NTS-Polyplex: a potential nanocarrier for neurotrophic therapy of Parkinson's disease

Abstract

Nanomedicine has focused on targeted neurotrophic gene delivery to the brain as a strategy to stop and reverse neurodegeneration in Parkinson's disease. Because of improved transfection ability, synthetic nanocarriers have become candidates for neurotrophic therapy. Neurotensin (NTS)-polyplex is a "Trojan horse" synthetic nanocarrier system that enters dopaminergic neurons through NTS receptor internalization to deliver a genetic cargo. The success of preclinical studies with different neurotrophic genes supports the possibility of using NTS-polyplex in nanomedicine. In this review, we describe the mechanism of NTS-polyplex transfection. We discuss the concept that an effective neurotrophic therapy requires a simultaneous effect on the axon terminals and soma of the remaining dopaminergic neurons. We also discuss the future of this strategy for the treatment of Parkinson's disease.
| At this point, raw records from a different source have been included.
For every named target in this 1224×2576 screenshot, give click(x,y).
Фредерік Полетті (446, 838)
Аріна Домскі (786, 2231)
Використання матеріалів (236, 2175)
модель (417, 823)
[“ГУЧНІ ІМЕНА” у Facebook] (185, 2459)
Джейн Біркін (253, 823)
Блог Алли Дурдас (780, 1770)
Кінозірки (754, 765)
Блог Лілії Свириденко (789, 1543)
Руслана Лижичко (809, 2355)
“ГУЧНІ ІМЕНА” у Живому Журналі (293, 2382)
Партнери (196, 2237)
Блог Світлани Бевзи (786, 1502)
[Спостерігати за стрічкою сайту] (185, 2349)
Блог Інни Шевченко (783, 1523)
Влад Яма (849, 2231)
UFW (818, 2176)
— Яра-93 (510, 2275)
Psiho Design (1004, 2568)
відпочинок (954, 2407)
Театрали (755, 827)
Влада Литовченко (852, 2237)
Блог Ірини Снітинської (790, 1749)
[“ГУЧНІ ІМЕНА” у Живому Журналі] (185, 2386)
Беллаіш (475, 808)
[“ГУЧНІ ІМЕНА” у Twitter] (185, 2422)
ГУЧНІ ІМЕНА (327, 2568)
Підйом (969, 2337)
From the clinical editor: This review paper focuses on nanomedicine-based treatment of Parkinson's disease, a neurodegenerative condition with existing symptomatic but no curative treatment. Neurotensin-polyplex is a synthetic nanocarrier system that enables delivery of genetic cargo to dopaminergic neurons via NTS receptor internalization.

Figure 1

Diagram showing that the branching of dopaminergic axons originating in the SNc is quite extensive, innervating several nuclei of the brain. The lesion of dopaminergic neuron cell bodies can thus reduce dopamine transmission in multiple structures, thus causing the motor and nonmotor manifestations of Parkinson’s disease.

Figure 2

Ability of NTS-polyplex to transfect dopaminergic neurons in vitro and in vivo. Top panel. Confocal micrographs showing the GFP expression in cultured dopaminergic neurons after transfection with the plasmid pEGFP-N1. NTS-polyplex was formed at 1:833:36 molar ratio (pEGFP-N1, 6 nM: PK, 5 μM: NTS-vector, 216 nM) in a mixture of Neurobasal medium and B27, serum free, and applied immediately to 2-day-old primary cultures. After 6-h exposure, the transfection medium was replaced by fresh culture medium and cells were incubated for an additional 72 h, as described previously. Cells were subjected to double immunofluorescence against GFP and TH. The primary antibodies were a rabbit polyclonal antibody to GFP (Abcam; Cambridge MA, USA) and a mouse monoclonal antibody to TH (Sigma-Aldrich, St. Louis, MO, USA). The secondary antibodies were an Alexa 488 chicken anti-rabbit (Molecular Probes Inc., Eugene, OR, USA) and a donkey anti-mouse TRITC (Jackson Immunoresearch Laboratories Inc., West Grove, PA, USA). Calibration bars = 50 μm. Bottom panel. Confocal micrographs showing the GFP expression in dopaminergic neurons of the substantia nigra after the local injection of the NTS-polyplex with pDAT-EGFP. Calibration bars = 200 μm. Micrographs of panel B were reproduced from Arango-Rodriguez et al. (2006).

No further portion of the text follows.